Return of the small minds
The witnesses of Nuremberg must be turning in their graves, the Irish Examiner also writes:
“If the regressive instincts of Orbán and Morawiecki would appall those who sat through Nuremberg, it is easy to imagine how they might judge Brexit and the increasingly implausible prime minister Boris Johnson and his knock-about cabinet. They have become the antithesis of their measured, though not faultless, predecessors. Their parish-pump nativism is an affront to those who built today's Europe. ...The Nuremberg generation, if they might be called that, were determined to build a lasting peace. That they, especially post-war Germany, succeeded should not be taken for granted or imagined a permanent reality.”
Not a catalyst
The Nuremberg Trials raised questions that continue to shape discussions about international law to this day, Mérce explains:
“Which war is considered a war of conquest? Does the term 'genocide' also apply to the persecution of political groups? ... How can the term 'crime against humanity' be applied when states commit this crime against their own citizens, even in times of peace? From today's perspective, there was a brief moment of consensus after 1945. There was international agreement that in the future legal principles should take precedence over the sovereignty of authoritarian rulers in order to enforce human rights universally. The Nuremberg Trials, however, did not serve as a catalyst for this restructuring of the world order.”

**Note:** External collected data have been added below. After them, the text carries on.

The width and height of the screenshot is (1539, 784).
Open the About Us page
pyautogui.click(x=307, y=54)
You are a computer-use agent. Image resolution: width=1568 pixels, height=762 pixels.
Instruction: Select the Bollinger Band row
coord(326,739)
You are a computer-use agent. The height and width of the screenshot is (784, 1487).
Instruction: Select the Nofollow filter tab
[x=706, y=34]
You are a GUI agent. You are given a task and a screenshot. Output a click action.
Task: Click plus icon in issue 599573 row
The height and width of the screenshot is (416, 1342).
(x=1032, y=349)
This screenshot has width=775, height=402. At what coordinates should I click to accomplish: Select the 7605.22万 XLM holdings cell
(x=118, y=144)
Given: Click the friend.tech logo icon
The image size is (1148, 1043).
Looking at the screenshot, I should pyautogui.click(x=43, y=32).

Lukashenka should feel the lessons of Nuremberg
Economics professor Konstantin Sonin calls in Echo of Moscow for the creation of a similar tribunal to try the Belarusian dictator Lukashenka:
“You don't have to point out that the crimes of Himmler, Heydrich, Kaltenbrunner, Müller and other Nazi leaders were a thousand times bigger and worse than those in Belarus in 2020. Of course Hitler's regime can't be compared to anything in human history. But Nuremberg was necessary not only to bring to book the remaining culprits, but also to learn lessons for less serious cases. The fact that Lukashenka and his people 'only' killed a few people, 'only' beat hundreds, 'only' kept a few thousand in prison and 'only' arrested tens of thousands should not prevent the lessons of Nuremberg from being applied to this case.”